Option 3: alter the data flow inference sequence, based on new assumptions about which data flows should not be considered. The existing constraint could be retained that interactive processes do not forward data, but other assumptions added just by changing the sequence. For example, we might look for data flows in the following order:

This could be done using the existing data exchange model, whereby data can flow in either direction along any application client-service channel, but not through an interactive process. The only change would be in the 'activation' patterns that mark data channels that should carry data flows, so a less realistic channel is not used where a more realistic channel exists.

This change would mean data is fetched from a store by a consumer process if there is a stored copy it can reach, and only from a producer where that is not the case.

Option 4: alter the data flow inference sequence, using new assumptions about where data could flow as well as where it does not flow. This would allow changes to make the presence of data flows sensitive to whether the data is flowing from a client or a service, as well as whether the data is coming from an interactive process.

With options 3 and 4, the risk is that we end up encoding a different set of assumptions that lead to better outcomes in test cases that currently don't work well, but may lead to worse outcomes in other situations. Since we can't test for all possibilities, it may be some time before we know where the new patterns don't work very well. However, for that reason it makes no sense to use option 2 now, and then switch to options 3 or 4 later onIf we need to learn from experience how best to use a new construction sequence, we should make the changes so we can gain that experience sooner rather than later.

mike1813 commented 3 months ago

Option 3 and 4 don't appear to make any sense, given that whatever assumptions are made, they may produce unwanted results in at least some situations.

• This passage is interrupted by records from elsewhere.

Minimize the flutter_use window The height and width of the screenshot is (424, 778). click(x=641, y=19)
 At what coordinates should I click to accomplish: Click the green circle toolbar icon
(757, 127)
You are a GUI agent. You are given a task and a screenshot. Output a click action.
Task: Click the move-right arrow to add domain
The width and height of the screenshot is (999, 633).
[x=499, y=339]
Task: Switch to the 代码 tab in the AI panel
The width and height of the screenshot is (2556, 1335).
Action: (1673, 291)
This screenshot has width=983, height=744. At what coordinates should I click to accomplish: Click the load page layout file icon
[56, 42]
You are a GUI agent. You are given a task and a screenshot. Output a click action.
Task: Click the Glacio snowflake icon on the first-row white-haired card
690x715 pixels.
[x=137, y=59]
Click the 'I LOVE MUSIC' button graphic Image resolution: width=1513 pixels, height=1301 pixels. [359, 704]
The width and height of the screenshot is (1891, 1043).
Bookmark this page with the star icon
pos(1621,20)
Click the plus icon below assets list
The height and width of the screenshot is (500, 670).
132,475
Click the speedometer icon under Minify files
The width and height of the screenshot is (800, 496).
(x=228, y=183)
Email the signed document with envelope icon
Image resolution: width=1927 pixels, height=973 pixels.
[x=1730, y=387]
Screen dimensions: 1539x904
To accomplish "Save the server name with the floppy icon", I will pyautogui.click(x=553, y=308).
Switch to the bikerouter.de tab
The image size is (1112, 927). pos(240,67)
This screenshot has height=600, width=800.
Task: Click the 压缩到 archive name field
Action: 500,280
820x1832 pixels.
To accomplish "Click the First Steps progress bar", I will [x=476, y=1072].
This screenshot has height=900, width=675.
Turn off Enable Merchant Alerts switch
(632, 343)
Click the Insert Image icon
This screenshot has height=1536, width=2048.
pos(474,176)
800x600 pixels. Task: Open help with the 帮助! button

For example, option 3 suggests a possible alternative prioritisation forcing consumer processes to fetch data from a store if there is one - but this isn't always appropriate, e.g., where a sensor 'pushes' data to a service that forwards the data to a consumer process and also sends it to a data storage service. But the consumer process could also get the data from the data storage service.

With the current rules, if the relay service uses (or is used by) the consumer, it is assumed that the relay forwards data separately to the consumer and storage service. If in fact the consumer only gets data from the store, this can be modelled by removing the uses relationship between the consumer and relay, and adding one (direct or indirect) from consumer to store not via the relay. This may not be possible if the consumer exchanges other data with the relay, but in those cases 'fan out' (or 'fan in') processes can be used to get the desired behaviour.

With the proposed alternative prioritisation, having the relay service use or be used by the consumer would still mean data goes to the consumer only from the store. It would be impossible to model the 'push' scenario in any circumstances.

Conclusion: we should close down options 3 and 4, and implement option 2.